Beginning with the line that contains "Click the middle", copy each remaining line of the data below exactly.

**Stored items**.
▼
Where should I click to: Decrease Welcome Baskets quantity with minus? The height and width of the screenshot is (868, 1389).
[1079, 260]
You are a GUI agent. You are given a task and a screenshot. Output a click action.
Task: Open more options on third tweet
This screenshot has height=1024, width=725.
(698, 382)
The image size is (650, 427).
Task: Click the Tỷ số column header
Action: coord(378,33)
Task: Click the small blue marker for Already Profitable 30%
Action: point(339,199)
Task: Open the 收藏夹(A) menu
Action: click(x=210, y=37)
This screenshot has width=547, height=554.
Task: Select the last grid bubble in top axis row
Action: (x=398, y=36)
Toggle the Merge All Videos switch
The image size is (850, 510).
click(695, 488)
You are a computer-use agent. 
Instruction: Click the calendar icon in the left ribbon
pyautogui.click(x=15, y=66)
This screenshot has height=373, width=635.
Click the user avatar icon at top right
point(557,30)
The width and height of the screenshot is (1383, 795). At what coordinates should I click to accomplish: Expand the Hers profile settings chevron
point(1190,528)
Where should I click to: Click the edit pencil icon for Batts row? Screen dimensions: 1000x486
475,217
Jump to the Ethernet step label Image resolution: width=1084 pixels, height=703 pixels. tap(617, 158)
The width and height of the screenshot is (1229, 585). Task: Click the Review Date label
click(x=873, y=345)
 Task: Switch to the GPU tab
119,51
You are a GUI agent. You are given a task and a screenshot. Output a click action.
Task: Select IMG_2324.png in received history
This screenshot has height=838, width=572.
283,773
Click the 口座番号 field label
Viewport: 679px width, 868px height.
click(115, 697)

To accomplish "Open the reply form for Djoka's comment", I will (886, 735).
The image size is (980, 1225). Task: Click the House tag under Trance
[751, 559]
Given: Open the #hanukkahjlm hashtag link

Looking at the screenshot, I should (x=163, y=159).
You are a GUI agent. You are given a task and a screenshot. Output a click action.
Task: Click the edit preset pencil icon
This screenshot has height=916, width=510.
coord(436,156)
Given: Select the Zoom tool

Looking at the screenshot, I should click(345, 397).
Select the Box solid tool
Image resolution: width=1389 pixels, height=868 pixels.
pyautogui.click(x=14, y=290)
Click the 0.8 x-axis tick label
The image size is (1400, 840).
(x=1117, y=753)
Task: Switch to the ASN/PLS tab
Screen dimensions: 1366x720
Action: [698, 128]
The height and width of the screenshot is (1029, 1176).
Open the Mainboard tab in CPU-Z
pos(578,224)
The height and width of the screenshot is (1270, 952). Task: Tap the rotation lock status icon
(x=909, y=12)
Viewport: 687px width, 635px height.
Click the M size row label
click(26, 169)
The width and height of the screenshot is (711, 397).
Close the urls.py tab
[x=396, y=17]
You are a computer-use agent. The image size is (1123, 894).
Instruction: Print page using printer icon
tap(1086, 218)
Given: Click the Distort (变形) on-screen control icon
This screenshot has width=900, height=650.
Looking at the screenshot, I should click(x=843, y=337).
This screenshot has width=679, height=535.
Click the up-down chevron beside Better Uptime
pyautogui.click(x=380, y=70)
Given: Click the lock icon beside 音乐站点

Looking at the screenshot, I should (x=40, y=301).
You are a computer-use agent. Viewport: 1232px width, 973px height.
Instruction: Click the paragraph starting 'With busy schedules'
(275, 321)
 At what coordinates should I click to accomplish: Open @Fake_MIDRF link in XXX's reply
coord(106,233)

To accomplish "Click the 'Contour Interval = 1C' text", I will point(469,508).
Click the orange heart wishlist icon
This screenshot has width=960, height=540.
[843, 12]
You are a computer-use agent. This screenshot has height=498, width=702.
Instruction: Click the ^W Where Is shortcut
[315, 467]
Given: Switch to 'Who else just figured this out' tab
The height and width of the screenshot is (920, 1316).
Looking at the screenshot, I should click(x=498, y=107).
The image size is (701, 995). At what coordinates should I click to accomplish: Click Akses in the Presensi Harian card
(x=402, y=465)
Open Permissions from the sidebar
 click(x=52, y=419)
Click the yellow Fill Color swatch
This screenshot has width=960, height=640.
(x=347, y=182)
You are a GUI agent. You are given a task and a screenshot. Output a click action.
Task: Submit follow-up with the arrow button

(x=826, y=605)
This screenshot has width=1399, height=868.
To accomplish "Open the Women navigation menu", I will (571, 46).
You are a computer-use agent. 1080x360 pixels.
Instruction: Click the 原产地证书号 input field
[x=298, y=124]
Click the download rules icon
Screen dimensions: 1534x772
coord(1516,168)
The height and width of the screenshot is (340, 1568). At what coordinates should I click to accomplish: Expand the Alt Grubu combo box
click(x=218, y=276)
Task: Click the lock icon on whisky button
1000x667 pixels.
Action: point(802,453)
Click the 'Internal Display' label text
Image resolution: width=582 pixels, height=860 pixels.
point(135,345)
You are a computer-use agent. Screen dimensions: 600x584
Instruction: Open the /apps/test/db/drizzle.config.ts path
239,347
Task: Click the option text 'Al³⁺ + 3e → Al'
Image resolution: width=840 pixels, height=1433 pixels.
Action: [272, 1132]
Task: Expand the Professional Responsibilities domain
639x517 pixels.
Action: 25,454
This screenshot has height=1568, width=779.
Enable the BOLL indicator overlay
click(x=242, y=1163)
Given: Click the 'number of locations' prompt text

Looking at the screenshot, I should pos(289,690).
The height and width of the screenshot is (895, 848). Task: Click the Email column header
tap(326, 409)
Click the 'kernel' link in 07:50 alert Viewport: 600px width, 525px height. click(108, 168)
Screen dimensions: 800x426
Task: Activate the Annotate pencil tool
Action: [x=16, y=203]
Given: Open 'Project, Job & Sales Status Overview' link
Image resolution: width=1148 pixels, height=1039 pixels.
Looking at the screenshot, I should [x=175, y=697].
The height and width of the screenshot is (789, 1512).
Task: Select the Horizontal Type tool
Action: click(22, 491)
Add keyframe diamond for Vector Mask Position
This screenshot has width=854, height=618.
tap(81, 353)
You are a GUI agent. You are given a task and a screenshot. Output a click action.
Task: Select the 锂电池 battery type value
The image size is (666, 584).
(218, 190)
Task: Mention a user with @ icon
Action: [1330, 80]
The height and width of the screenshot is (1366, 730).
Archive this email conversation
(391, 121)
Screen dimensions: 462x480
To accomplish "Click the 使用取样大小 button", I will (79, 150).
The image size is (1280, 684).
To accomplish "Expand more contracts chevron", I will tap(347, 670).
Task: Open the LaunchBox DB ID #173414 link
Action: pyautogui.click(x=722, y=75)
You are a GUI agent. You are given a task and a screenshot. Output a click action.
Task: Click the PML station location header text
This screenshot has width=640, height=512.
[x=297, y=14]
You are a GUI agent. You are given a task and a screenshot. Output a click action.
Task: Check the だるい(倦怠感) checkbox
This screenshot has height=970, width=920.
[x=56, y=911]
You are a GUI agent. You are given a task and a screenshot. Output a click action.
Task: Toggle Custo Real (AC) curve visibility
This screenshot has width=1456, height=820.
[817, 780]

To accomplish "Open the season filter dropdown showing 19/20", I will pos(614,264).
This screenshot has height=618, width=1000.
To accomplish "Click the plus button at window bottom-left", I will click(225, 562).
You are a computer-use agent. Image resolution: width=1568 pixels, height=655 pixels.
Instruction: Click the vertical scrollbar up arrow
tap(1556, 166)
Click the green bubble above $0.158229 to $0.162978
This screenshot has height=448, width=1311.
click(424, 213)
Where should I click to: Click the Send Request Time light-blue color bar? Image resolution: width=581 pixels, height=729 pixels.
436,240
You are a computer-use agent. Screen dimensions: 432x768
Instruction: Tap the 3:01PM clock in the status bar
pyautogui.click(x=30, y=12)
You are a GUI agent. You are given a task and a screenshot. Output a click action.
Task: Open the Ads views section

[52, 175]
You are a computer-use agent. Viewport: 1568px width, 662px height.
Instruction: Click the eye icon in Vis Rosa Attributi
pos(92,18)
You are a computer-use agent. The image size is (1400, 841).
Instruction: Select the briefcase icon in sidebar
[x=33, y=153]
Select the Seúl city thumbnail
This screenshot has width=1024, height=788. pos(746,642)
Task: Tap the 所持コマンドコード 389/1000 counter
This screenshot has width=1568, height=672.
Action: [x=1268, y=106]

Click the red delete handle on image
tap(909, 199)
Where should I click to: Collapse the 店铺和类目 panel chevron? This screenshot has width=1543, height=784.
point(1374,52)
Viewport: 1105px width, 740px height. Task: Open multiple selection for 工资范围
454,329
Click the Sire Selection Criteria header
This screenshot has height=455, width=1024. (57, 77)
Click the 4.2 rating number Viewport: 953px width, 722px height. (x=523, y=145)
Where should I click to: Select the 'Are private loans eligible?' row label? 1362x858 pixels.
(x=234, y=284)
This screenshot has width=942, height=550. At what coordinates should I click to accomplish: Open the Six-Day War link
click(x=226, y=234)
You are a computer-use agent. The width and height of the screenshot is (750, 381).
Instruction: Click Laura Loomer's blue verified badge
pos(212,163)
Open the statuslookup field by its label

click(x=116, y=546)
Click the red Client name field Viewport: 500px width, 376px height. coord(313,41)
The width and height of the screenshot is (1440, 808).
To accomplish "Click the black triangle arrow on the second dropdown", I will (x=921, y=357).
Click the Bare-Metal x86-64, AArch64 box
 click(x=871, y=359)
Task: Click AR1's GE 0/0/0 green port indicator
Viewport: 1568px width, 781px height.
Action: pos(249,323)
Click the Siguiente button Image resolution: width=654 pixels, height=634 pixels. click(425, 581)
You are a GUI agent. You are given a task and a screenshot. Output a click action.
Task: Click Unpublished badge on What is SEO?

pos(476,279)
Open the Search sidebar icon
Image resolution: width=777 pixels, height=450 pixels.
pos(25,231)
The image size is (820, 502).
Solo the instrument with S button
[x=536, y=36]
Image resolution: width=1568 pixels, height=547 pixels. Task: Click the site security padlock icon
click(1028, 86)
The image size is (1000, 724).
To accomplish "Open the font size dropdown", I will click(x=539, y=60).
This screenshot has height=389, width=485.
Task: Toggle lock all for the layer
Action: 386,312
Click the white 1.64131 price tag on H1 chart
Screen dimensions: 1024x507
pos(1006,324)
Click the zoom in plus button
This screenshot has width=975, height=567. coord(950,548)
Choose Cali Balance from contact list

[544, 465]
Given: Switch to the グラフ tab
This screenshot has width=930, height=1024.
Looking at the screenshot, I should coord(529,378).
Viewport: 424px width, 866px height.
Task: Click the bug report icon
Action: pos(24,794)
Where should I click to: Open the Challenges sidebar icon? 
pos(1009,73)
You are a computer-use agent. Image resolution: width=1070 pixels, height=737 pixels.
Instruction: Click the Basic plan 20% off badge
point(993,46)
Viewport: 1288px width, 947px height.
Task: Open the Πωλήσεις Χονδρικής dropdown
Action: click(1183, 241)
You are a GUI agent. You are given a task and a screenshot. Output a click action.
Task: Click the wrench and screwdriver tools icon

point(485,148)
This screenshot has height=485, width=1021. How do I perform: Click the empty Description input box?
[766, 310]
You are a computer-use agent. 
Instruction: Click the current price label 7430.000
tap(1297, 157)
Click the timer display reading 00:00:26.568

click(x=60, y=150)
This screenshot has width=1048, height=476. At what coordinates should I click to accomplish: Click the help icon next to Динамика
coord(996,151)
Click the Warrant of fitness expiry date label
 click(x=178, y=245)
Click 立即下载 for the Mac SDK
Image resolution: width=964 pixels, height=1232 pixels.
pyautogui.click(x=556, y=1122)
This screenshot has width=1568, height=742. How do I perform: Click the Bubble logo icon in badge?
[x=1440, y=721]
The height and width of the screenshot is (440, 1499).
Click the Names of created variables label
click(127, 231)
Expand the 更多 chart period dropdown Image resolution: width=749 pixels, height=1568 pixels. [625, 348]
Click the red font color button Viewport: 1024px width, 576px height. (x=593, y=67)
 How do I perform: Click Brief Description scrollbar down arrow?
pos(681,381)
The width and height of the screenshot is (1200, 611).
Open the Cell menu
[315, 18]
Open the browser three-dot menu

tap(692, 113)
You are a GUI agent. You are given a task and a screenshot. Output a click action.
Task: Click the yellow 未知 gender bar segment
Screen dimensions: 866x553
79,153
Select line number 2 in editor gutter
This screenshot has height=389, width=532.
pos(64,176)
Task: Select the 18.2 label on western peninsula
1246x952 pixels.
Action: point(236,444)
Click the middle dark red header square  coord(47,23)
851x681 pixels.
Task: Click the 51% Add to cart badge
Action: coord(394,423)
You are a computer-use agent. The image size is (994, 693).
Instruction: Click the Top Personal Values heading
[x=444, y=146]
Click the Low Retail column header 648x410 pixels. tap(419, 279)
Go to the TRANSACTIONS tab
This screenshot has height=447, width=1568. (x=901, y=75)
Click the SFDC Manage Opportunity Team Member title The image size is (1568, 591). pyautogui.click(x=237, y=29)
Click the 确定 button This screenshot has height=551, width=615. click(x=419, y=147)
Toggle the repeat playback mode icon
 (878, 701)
▲
**Task answer**.
Click the middle dark red header square  coord(47,23)
851x681 pixels.
Task: Click the 51% Add to cart badge
Action: coord(394,423)
You are a computer-use agent. The image size is (994, 693).
Instruction: Click the Top Personal Values heading
[x=444, y=146]
Click the Low Retail column header 648x410 pixels. tap(419, 279)
Go to the TRANSACTIONS tab
This screenshot has height=447, width=1568. (x=901, y=75)
Click the SFDC Manage Opportunity Team Member title The image size is (1568, 591). pyautogui.click(x=237, y=29)
Click the 确定 button This screenshot has height=551, width=615. click(x=419, y=147)
Toggle the repeat playback mode icon
 (878, 701)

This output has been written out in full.